WHAT IS ASKED ->
Copy the stretch from the line that contains "724x1568 pixels." through the line that contains "(x=659, y=703)", word for word.

GIVEN INFORMATION ->
****************

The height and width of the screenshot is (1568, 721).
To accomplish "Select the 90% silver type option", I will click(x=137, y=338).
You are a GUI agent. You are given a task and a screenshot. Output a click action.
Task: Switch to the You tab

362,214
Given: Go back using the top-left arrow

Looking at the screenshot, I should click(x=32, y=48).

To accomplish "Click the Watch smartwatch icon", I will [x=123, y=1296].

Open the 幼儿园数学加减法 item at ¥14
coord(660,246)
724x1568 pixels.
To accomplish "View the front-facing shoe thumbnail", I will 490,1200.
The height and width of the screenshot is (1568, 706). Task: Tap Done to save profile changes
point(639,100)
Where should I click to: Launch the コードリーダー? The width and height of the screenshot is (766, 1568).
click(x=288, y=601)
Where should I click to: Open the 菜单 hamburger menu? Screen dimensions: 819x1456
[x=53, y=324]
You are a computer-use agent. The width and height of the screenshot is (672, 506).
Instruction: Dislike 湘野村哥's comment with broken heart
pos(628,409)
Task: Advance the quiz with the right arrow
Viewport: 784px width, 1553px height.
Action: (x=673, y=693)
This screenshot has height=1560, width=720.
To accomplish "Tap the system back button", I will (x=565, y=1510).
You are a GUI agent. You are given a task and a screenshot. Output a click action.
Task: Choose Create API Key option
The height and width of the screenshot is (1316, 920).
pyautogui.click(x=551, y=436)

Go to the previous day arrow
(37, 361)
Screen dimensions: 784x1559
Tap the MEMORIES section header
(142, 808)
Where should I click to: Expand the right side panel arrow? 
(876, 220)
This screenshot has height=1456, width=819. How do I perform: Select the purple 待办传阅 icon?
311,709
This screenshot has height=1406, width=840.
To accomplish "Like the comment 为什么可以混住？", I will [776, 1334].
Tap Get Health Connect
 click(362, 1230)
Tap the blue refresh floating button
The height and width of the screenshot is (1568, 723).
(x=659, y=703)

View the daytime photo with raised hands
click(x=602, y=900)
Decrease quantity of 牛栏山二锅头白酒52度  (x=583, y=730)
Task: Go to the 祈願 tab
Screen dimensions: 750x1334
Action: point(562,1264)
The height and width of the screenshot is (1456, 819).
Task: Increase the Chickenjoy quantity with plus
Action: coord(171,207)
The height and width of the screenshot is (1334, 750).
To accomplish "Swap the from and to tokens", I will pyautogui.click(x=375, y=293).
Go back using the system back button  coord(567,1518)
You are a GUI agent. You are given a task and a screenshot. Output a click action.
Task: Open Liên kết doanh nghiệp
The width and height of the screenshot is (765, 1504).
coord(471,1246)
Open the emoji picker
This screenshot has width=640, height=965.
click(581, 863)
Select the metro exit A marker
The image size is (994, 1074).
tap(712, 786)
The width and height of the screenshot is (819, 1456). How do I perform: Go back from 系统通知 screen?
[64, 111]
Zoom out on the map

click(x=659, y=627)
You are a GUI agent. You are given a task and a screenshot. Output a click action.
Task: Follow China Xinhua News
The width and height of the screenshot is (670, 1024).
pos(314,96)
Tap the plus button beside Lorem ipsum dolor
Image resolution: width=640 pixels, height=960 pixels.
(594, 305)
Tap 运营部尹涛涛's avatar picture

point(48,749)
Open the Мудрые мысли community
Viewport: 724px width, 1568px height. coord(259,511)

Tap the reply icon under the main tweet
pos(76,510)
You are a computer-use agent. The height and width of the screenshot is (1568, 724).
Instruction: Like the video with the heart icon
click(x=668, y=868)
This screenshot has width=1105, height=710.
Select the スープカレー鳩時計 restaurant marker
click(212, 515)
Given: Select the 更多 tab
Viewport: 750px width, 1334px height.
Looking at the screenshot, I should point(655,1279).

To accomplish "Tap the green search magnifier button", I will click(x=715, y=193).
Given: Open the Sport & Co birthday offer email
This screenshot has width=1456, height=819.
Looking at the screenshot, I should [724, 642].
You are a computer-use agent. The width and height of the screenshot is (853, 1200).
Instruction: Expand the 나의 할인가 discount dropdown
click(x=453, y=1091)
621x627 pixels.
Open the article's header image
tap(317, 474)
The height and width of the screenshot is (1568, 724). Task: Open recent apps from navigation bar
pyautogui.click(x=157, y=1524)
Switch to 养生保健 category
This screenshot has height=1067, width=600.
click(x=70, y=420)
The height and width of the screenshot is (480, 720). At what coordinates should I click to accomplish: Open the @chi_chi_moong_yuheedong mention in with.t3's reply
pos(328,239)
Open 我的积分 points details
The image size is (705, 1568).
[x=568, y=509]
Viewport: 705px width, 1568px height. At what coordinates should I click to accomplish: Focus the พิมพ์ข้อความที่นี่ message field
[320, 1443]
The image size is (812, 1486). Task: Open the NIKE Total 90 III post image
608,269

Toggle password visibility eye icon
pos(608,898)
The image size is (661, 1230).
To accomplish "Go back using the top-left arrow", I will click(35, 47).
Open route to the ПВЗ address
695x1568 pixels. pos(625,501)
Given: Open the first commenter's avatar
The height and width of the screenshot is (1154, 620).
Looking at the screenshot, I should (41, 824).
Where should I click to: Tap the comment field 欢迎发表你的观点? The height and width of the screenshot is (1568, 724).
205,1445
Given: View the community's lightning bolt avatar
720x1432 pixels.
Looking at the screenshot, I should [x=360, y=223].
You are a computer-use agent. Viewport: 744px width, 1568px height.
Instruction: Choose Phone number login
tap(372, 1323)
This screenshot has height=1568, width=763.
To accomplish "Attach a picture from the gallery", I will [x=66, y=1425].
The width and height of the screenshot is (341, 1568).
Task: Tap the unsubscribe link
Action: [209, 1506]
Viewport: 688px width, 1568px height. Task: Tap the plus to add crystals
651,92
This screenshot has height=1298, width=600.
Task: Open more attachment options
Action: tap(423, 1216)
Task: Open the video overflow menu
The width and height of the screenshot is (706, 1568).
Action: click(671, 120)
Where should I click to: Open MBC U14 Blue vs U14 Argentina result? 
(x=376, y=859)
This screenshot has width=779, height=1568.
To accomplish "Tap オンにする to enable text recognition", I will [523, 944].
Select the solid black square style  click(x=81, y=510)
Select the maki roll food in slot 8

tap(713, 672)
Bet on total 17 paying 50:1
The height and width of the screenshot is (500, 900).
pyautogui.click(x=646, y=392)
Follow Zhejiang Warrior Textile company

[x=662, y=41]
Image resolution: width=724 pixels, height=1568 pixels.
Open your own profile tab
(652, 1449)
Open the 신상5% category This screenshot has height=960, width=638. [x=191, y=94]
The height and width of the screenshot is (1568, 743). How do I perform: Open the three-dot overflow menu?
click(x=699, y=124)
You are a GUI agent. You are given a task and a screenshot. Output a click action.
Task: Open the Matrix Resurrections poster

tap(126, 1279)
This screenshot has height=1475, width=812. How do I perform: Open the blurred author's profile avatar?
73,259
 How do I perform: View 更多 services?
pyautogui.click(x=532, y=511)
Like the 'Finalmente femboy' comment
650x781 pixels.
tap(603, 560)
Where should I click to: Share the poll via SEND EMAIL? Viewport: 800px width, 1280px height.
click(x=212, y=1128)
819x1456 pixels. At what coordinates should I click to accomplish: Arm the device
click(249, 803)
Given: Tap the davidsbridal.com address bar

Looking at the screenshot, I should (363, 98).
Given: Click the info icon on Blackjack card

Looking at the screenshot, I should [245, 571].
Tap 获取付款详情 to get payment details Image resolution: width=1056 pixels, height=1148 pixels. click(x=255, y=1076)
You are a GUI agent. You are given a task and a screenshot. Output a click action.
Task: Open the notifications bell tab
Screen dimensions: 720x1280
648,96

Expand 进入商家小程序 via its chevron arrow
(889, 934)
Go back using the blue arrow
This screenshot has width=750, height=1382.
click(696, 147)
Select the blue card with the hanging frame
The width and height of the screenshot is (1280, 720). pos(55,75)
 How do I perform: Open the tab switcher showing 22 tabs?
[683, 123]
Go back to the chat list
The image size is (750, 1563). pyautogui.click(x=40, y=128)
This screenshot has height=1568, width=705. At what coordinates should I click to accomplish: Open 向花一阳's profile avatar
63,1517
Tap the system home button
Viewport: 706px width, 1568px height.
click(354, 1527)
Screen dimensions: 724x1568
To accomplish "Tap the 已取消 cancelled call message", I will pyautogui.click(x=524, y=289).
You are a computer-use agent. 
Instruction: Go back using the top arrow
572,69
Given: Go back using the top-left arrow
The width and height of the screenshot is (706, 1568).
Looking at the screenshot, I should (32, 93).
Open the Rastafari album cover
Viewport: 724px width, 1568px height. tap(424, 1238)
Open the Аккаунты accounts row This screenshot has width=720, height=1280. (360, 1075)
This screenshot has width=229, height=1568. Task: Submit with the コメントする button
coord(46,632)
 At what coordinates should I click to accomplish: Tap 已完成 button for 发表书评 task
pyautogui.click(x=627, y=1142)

****************

REPLY TO THE TASK ->
724x1568 pixels.
To accomplish "View the front-facing shoe thumbnail", I will 490,1200.
The height and width of the screenshot is (1568, 706). Task: Tap Done to save profile changes
point(639,100)
Where should I click to: Launch the コードリーダー? The width and height of the screenshot is (766, 1568).
click(x=288, y=601)
Where should I click to: Open the 菜单 hamburger menu? Screen dimensions: 819x1456
[x=53, y=324]
You are a computer-use agent. The width and height of the screenshot is (672, 506).
Instruction: Dislike 湘野村哥's comment with broken heart
pos(628,409)
Task: Advance the quiz with the right arrow
Viewport: 784px width, 1553px height.
Action: (x=673, y=693)
This screenshot has height=1560, width=720.
To accomplish "Tap the system back button", I will (x=565, y=1510).
You are a GUI agent. You are given a task and a screenshot. Output a click action.
Task: Choose Create API Key option
The height and width of the screenshot is (1316, 920).
pyautogui.click(x=551, y=436)

Go to the previous day arrow
(37, 361)
Screen dimensions: 784x1559
Tap the MEMORIES section header
(142, 808)
Where should I click to: Expand the right side panel arrow? 
(876, 220)
This screenshot has height=1456, width=819. How do I perform: Select the purple 待办传阅 icon?
311,709
This screenshot has height=1406, width=840.
To accomplish "Like the comment 为什么可以混住？", I will [776, 1334].
Tap Get Health Connect
 click(362, 1230)
Tap the blue refresh floating button
The height and width of the screenshot is (1568, 723).
(x=659, y=703)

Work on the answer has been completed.